**Reportagem**
Filiado a um partido alinhado ao presidente Jair Bolsonaro, o Republicanos, o cacique Marcos Xukuru afirma que sua escolha se deu porque essa era a única forma de garantir a sua elegibilidade. O PT, partido considerado de esquerda, também fez parte da frente que o elegeu. “Essa foi a minha escolha e realmente não acredito que possa existir alguma interferência em minha atuação, já que todos conhecem a minha trajetória. De todo modo, eu tenho a opção de mudar de partido caso perceba que meu mandato seria de alguma forma prejudicado”, explica o cacique.
Em São João das Missões, em Minas Gerais, município com 80% de população indígena, Jair Xakriabá também venceu sob a sigla do Republicanos, partido que tem ainda viés cristão e conservador. Outras siglas de prefeitos indígenas como PP e PSD compõem no Congresso a chamada bancada ruralista, que atua diretamente contra os interesses dos povos indígenas.

**Instruções**
**1.** Segundo a reportagem sobre prefeitos indígenas, por que o cacique Marcos Xukuru escolheu se filiar ao Republicanos?
**2.** Retome a reportagem sobre prefeitos indígenas a partir do ponto em que o texto termina.

**Dados fornecidos**
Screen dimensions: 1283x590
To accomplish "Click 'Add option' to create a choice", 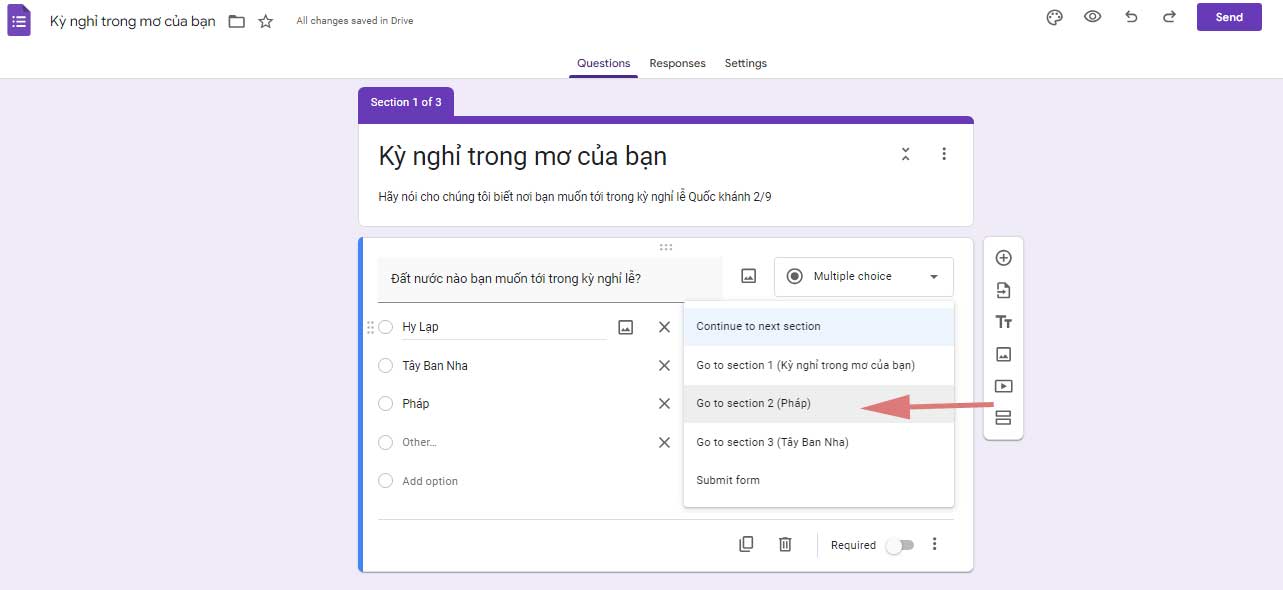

**Respostas redigidas**
**1.** Porque essa era a única forma de garantir a sua elegibilidade.

**2.**
“Na prática não existe uma filiação em relação ao ideário do partido e acabam sendo escolhidas mesmo composições locais que visam favorecer a chegada a esses espaços de poder. Trata-se de um recorte da diluição do senso partidário na política brasileira como um todo”, explica Ivar Busatto, coordenador-geral da Operação Amazônia Nativa (Opan), organização que atua na defesa dos povos indígenas desde 1978.
Não se pode ignorar, ainda, a aproximação de algumas candidaturas indígenas com o eleitorado conservador. Em discursos de campanha no município de Pariconha, em Alagoas, por exemplo, o atual prefeito eleito Tony de Campinhos (PP), da etnia Karuazu, reforçou o conceito de “Deus no comando”, como um aceno aos eleitores neopentecostais, muitos deles inclusive indígenas — o mesmo ocorreu na mineira São João das Missões. Nas duas realidades, dentre os principais desafios para os prefeitos eleitos estão o combate à pobreza e à falta de saneamento básico.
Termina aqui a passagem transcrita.